TASK =>
Exactly reproduce each record listed below.

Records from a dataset
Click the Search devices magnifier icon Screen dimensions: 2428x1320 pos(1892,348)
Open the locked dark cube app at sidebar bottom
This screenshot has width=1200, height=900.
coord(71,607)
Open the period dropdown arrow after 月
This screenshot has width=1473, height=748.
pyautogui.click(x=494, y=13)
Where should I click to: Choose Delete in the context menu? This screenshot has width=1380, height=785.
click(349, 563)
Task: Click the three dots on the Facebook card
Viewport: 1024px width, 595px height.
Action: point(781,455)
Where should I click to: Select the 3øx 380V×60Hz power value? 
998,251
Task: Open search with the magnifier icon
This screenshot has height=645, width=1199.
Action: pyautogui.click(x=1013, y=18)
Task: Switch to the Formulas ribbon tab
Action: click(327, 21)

WRITTEN SOLUTION =>
Click the Search devices magnifier icon Screen dimensions: 2428x1320 pos(1892,348)
Open the locked dark cube app at sidebar bottom
This screenshot has width=1200, height=900.
coord(71,607)
Open the period dropdown arrow after 月
This screenshot has width=1473, height=748.
pyautogui.click(x=494, y=13)
Where should I click to: Choose Delete in the context menu? This screenshot has width=1380, height=785.
click(349, 563)
Task: Click the three dots on the Facebook card
Viewport: 1024px width, 595px height.
Action: point(781,455)
Where should I click to: Select the 3øx 380V×60Hz power value? 
998,251
Task: Open search with the magnifier icon
This screenshot has height=645, width=1199.
Action: pyautogui.click(x=1013, y=18)
Task: Switch to the Formulas ribbon tab
Action: click(327, 21)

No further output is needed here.